Tasks to perform:
1. List the topics that the opening paragraph of the hurricane article says it will update readers on.
2. Set down the passage of the hurricane article word for word, beginning at the words "Earlier reports from" and stopping after "grown in size.".

Excerpted text:

......

Disney World Under Hurricane Watch as Ian Intensifies & Storm Shifts

Hurricane Ian has intensified into a Category 3 system, with its path continuing to target Florida’s Gulf Coast including a threat to Central Florida. Walt Disney World is now under a hurricane watch, as warnings were issued along the coast including the potential for 10-foot storm surge in Tampa Bay. In this, we’ll update you on the storm’s status, when it’ll likely be felt in Orlando, Walt Disney World’s policies, what to do, and more.

Note that Walt Disney World Has Announced Closures, Cancellations & Operational Impacts Due to Hurricane Ian. That post covers what’s closing and changing at the resorts, water parks, restaurants, and beyond. Thus far, the 4 theme parks are operating normally, but Disney has advised that it’s monitoring the weather and will prioritize guest and Cast Member safety above all else.

The National Hurricane Center updates its Hurricane Ian Advisory every few hours, at which point it shifts the ‘cone of uncertainty’ representing the range of possibilities for the storm’s center that extends up to five days into the future. The cone of uncertainty predicts the hurricane’s path, but even outside of the cone, ferocious winds, storm surge, heavy rains, and other intense weather can be felt. Let’s start with the latest of these, as of 11 am on September 27, 2022…

In its 11 am EST update, the National Hurricane Center puts the center of Ian in the Gulf of Mexico about 305 miles south-southwest of Sarasota. The well-defined eye of Ian emerged off the coast of western Cuba about an hour ago. Hurricane-force winds extend out 35 miles with tropical-force-storm winds out 140 miles.

Earlier reports from the NOAA Hurricane Hunter aircraft indicate that Ian strengthened up through landfall. While Hurricane Ian has filled somewhat due to the passage over Cuba, Air Force Reserve and NOAA Hurricane Hunter data show that it has grown in size.

There has been a notable trend toward Hurricane Ian remaining more intact up through landfall, meaning Ian is likely to turn to the northeast and not move as slowly as previously anticipated. However, it should be emphasized that this track remains “very uncertain,” according to the NHC due to the oblique angle of approach to Florida.

The National Hurricane Center’s forecast at 11 am on September 27 is shifted to the southeast, showing landfall 6-12 hours faster than before; NHC is monitoring the southern trend continues in the afternoon guidance. The rest of the forecast after landfall has been adjusted to the northeast as well, though it is still slower than the consensus guidance at longer range.

......

Data excerpt:
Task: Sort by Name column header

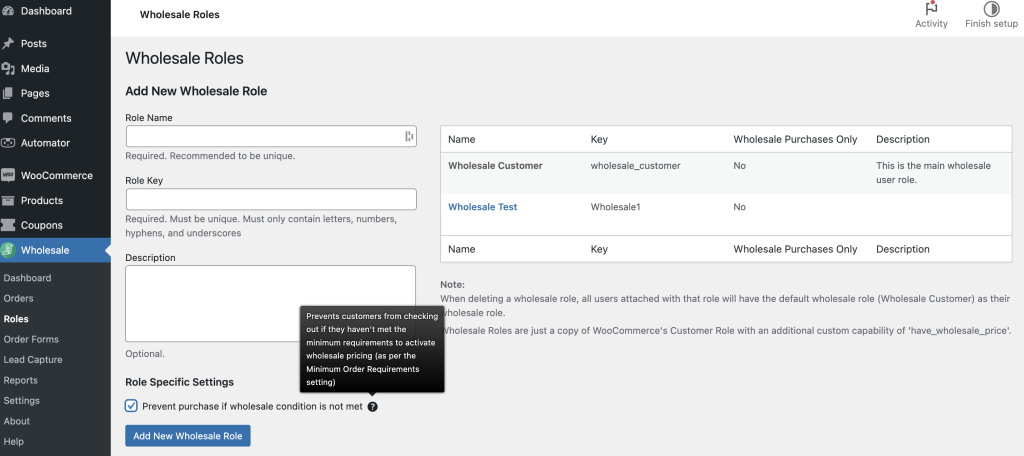Action: [461, 140]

......

Responses:
1.
- The storm's status
- When it will likely be felt in Orlando
- Walt Disney World's policies
- What to do

2.
Earlier reports from the NOAA Hurricane Hunter aircraft indicate that Ian strengthened up through landfall. While Hurricane Ian has filled somewhat due to the passage over Cuba, Air Force Reserve and NOAA Hurricane Hunter data show that it has grown in size.